Dans l'entourage du premier ministre, on expliquait hier que Stephen Harper avait simplement répété ce que le gouvernement explique depuis l'hiver dernier, à savoir que l'objectif consiste à former l'Armée afghane, puisque les combats ne seront pas terminés en 2011, lorsque le Canada partira de Kandahar. On concède que les phrases utilisées à CNN ont peut-être été plus directes qu'à l'habitude, mais que, sur le fond, le gouvernement répète le même message depuis 12 mois.

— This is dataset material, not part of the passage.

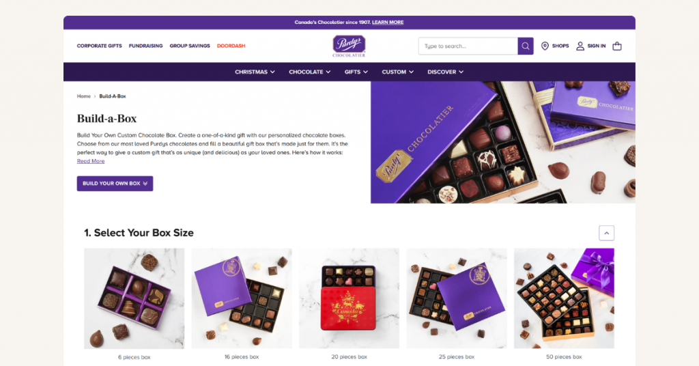699x366 pixels.
Task: Expand the Chocolate dropdown menu
Action: click(x=309, y=72)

Lors de la période de questions hier, Stephen Harper n'a pas bronché. «Notre position est claire, a-t-il dit. Nous sommes en Afghanistan pour entraîner les forces afghanes à assurer la sécurité de leur propre pays. Nos troupes font un très bon travail, et ce gouvernement est très fier de leurs efforts.»
Est-ce que l'aveu du premier ministre sur la force de l'insurrection est de nature à décourager les soldats canadiens qui partiront pour l'Afghanistan au cours des prochaines semaines? Le lieutenant-colonel à la retraite Rémi Landry, devenu expert militaire au sein du Groupe d'étude et de recherche sur la sécurité internationale de l'Université de Montréal, estime que non. «Stephen Harper n'a pas dit que nos troupes ne servaient à rien là-bas. Il a dit que la solution finale allait être afghane», dit-il.
Incohérence?
Bob Rae a lui aussi soutenu que la solution en Afghanistan ne serait pas uniquement militaire. «Dans ce sens-là, le premier ministre n'a rien dit de nouveau. Beaucoup de gens pensent cela», a-t-il dit hier.
Par contre, les trois partis d'opposition reprochent au gouvernement de ne pas mettre en pratique une stratégie cohérente avec cette affirmation. «Il faut que la diplomatie et l'aide au développement prennent une place beaucoup plus grande», a soutenu le chef du Bloc québécois, Gilles Duceppe.
Ottawa a bonifié son aide au développement de 600 millions en juin dernier, portant le total à 1,9 milliard de dollars entre 2001 et 2011. Le coût de la mission militaire, de son côté, devrait osciller autour de huit milliards de dollars sur la même période.
Aux yeux du chef du NPD, Jack Layton, Stephen Harper vient de se rendre compte que l'approche militaire est inefficace. «Il me semble que M. Harper a commencé à ouvrir la porte à une autre approche en Afghanistan», a-t-il dit, soutenant lui aussi que le Canada devrait davantage appuyer les efforts diplomatiques dans la région.